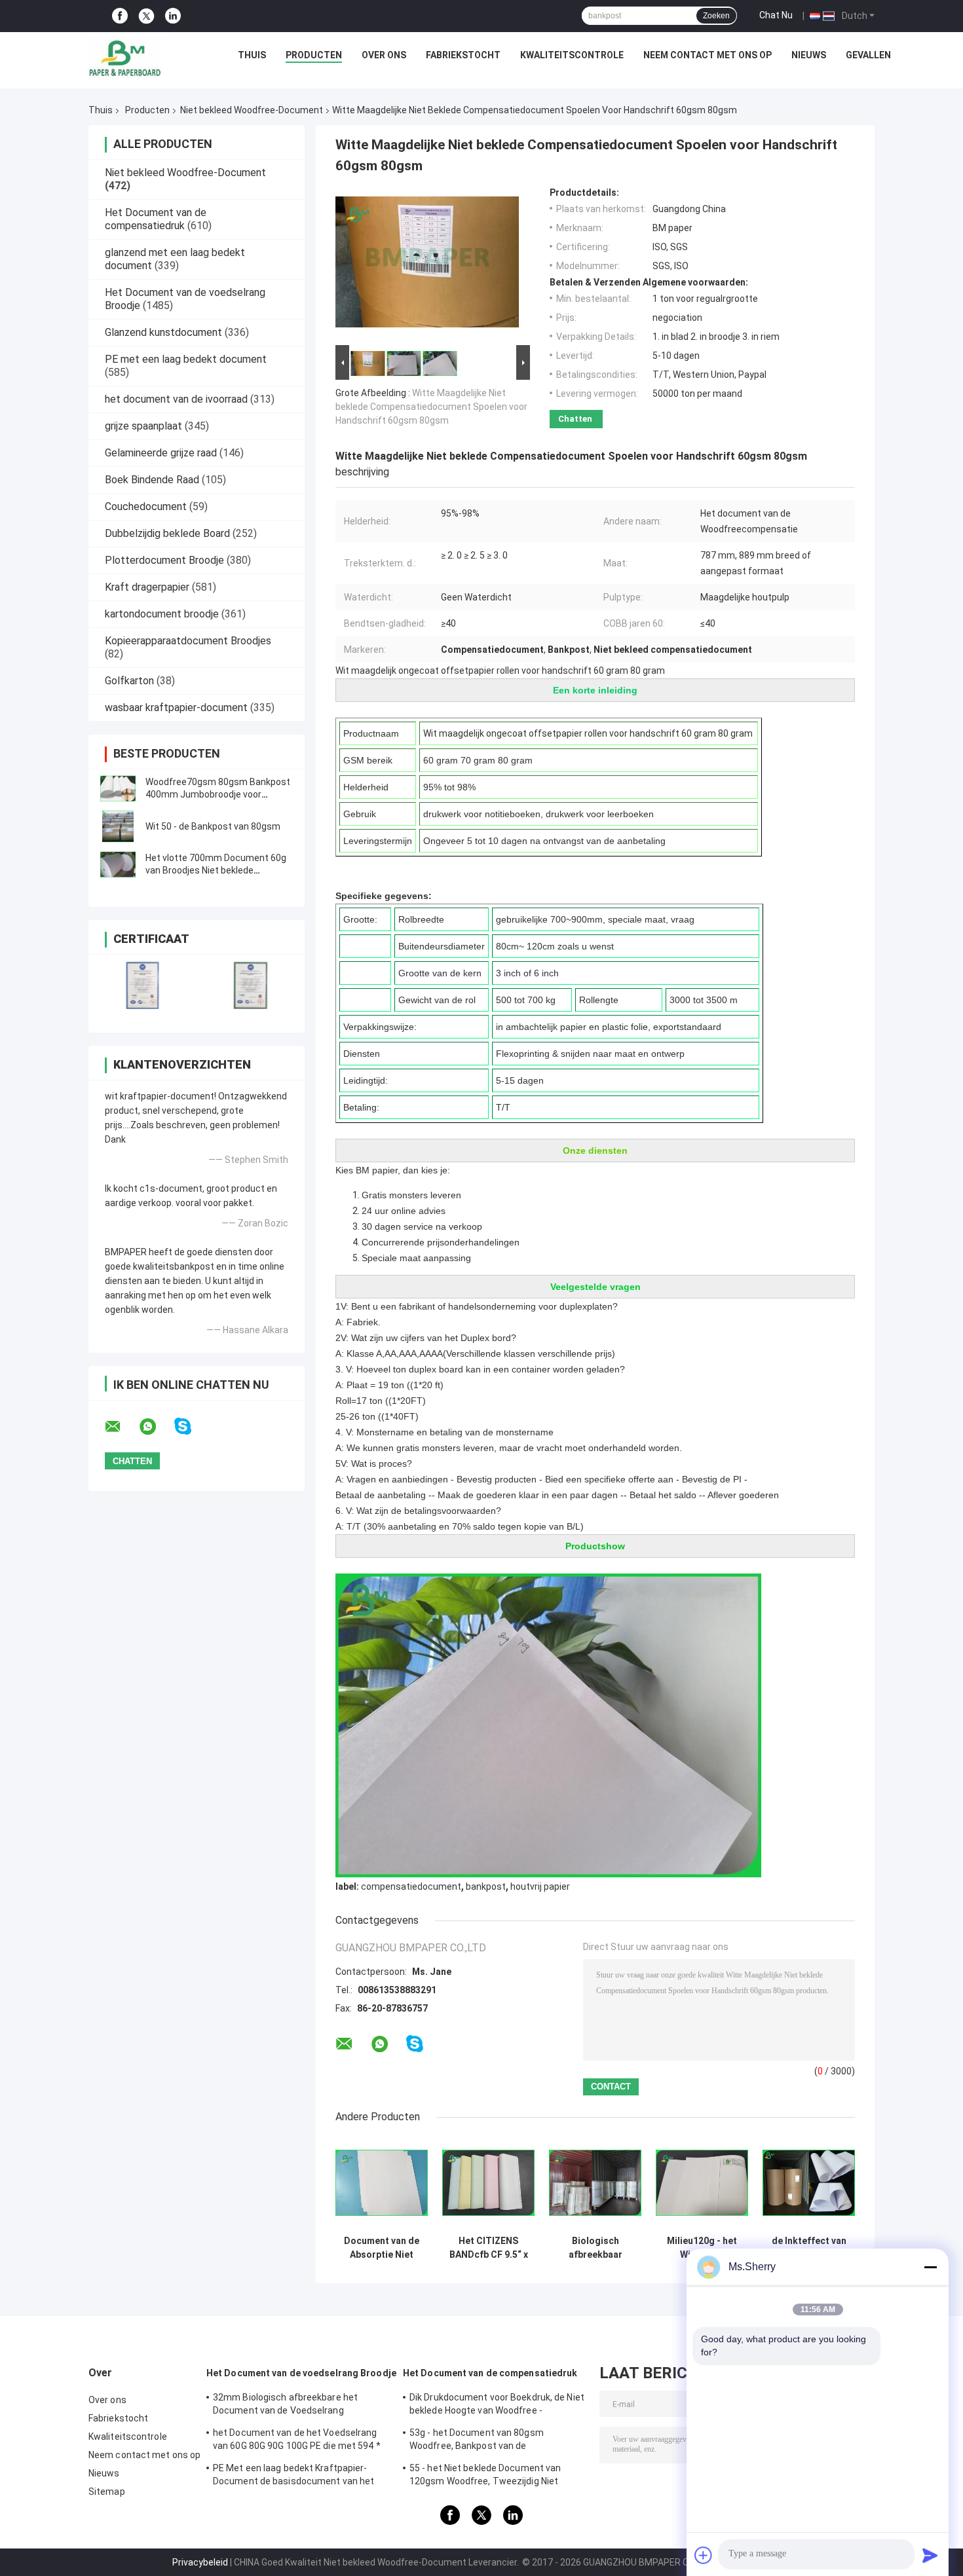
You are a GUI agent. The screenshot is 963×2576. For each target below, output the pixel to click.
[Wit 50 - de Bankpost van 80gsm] (118, 826)
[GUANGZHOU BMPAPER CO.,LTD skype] (191, 1426)
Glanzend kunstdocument (163, 332)
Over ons (384, 55)
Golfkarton (129, 680)
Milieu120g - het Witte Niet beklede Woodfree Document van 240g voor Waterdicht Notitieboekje (702, 2248)
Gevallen (868, 55)
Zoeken (716, 15)
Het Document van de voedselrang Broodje (301, 2373)
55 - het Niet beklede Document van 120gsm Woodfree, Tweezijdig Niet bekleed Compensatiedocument (485, 2476)
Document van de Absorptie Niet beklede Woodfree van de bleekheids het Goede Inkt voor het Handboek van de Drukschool (382, 2248)
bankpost (486, 1886)
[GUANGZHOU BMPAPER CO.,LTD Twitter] (146, 16)
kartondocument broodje (162, 614)
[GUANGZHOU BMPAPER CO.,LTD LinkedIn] (173, 16)
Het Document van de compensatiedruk (155, 219)
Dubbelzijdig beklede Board (167, 533)
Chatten (575, 419)
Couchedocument (146, 506)
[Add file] (703, 2555)
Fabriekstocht (463, 55)
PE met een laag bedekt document (186, 359)
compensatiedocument (411, 1886)
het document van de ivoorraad (176, 399)
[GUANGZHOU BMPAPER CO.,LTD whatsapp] (156, 1426)
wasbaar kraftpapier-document (176, 707)
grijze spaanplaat (143, 426)
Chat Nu (776, 15)
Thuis (252, 55)
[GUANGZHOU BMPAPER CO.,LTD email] (121, 1426)
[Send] (930, 2555)
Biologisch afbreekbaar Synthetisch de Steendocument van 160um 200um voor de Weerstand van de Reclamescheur (595, 2248)
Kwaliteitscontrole (572, 55)
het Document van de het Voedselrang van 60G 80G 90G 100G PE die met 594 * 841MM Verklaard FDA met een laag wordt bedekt (297, 2441)
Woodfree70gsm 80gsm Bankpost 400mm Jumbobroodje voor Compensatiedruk (217, 794)
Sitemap (106, 2491)
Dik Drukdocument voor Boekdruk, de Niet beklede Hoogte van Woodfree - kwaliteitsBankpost (496, 2406)
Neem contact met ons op (707, 55)
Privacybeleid (200, 2562)
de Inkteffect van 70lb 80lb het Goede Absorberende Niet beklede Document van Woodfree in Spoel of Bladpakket (809, 2248)
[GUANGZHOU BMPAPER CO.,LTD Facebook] (120, 16)
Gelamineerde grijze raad (161, 453)
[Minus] (930, 2267)
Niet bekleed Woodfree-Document (251, 110)
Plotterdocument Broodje (164, 560)
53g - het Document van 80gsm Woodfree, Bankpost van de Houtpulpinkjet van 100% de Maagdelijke (494, 2441)
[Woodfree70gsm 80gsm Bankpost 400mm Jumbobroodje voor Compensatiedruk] (118, 788)
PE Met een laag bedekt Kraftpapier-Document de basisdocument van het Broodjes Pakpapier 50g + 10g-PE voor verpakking (294, 2476)
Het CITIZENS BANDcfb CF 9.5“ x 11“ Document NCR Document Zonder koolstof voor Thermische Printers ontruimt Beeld (488, 2248)
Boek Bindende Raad (152, 479)
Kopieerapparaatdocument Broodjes (188, 641)
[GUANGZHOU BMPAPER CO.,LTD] (124, 58)
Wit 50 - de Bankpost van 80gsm (212, 826)
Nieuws (808, 55)
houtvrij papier (540, 1886)
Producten (314, 55)
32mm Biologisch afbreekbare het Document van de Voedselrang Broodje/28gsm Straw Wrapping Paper (294, 2406)
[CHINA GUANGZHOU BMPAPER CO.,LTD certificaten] (142, 985)
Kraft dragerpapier (147, 587)
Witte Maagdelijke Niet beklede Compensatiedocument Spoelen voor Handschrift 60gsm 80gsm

*The task*: From the line holding "het document van de ivoorraad (176, 399)" to the line holding "[Send] (930, 2555)", inclusive, restate each line above exactly as written.

*Solution to this problem*:
het document van de ivoorraad (176, 399)
[GUANGZHOU BMPAPER CO.,LTD whatsapp] (156, 1426)
wasbaar kraftpapier-document (176, 707)
grijze spaanplaat (143, 426)
Chat Nu (776, 15)
Thuis (252, 55)
[GUANGZHOU BMPAPER CO.,LTD email] (121, 1426)
[Send] (930, 2555)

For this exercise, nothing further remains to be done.